(Selected excerpt)
The Company continually explores strategic acquisition opportunities which may result in the additional use of cash. Given the nature of acquisitions, the timing and amounts of such utilization are not predictable. The Company expects that acquisitions requiring funding in excess of cash on hand would be financed using available borrowing capacity.
Cash and cash equivalents totaled $197.7 million and $254.9 million at July 1, 2018 and December 31, 2017, respectively. Of these totals, approximately $183.0 million and $238.4 million, respectively, were held outside of the United States by the Company’s foreign subsidiaries. Cash held outside of the United States is available to meet local liquidity needs, or for capital expenditures, acquisitions, and other offshore growth opportunities. Under prior law, cash repatriated to the United States was subject to federal income taxes, less applicable foreign tax credits. As the Company enjoys ample domestic liquidity through a combination of operating cash flow generation and access to bank and capital markets borrowings, it has generally considered its offshore cash balances to be indefinitely invested outside the United States and had no plans to repatriate these cash balances. However, due to changes in U.S. tax laws as part of the enactment of the Tax Cuts and Jobs Act, beginning in 2018 repatriated cash will generally not be subject to federal income taxes. The Company repatriated approximately $110 million in the second quarter of 2018 and will continue to consider opportunities to repatriate additional cash balances in a tax efficient manner. The Company is reviewing its intentions with respect to undistributed earnings of international subsidiaries. This review will be completed by the end of 2018 and, as provided for in SAB 118, the Company will make any necessary adjustments in the financial statements of future periods within the provided time frame.
The Company uses a notional pooling arrangement with an international bank to help manage global liquidity requirements. Under this pooling arrangement, the Company and its participating subsidiaries may maintain either a cash deposit or borrowing position through local currency accounts with the bank, so long as the aggregate position of the global pool is a notionally calculated net cash deposit. Because it maintains a security interest in the cash deposits, and has the right to offset the cash deposits against the borrowings, the bank provides the Company and its participating subsidiaries favorable interest terms on both.

48

SONOCO PRODUCTS COMPANY

During the six months ended July 1, 2018, the Company reported a net decrease in cash and cash equivalents of $5.6 million due to a stronger U.S. dollar relative to certain foreign currencies, most notably the Brazilian real, euro and Canadian dollar.

(Tasks to complete)
(a) According to the liquidity excerpt, what is cash held outside the United States available for? List every use it names.
(b) Carry on the liquidity excerpt, starting after its final sentence about the net decrease in cash and cash equivalents.

(Dataset content)
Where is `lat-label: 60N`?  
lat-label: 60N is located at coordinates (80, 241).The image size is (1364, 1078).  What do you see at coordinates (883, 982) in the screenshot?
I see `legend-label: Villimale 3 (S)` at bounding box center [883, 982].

(Answers given)
(a)
- Meeting local liquidity needs
- Capital expenditures
- Acquisitions
- Other offshore growth opportunities

(b)
Certain of the Company’s debt agreements impose restrictions with respect to the maintenance of financial ratios and the disposition of assets. The most restrictive covenants currently require the Company to maintain a minimum level of interest coverage and a minimum level of net worth, as defined in the agreements. As of July 1, 2018, the Company’s interest coverage and net worth were substantially above the minimum levels required under these covenants.
The Company anticipates making additional contributions to its pension and postretirement plans of approximately $15 million during the remainder of 2018, which would result in total 2018 contributions of approximately $39 million. Future funding requirements beyond the current year will vary depending largely on actual investment returns, future actuarial assumptions, and legislative actions.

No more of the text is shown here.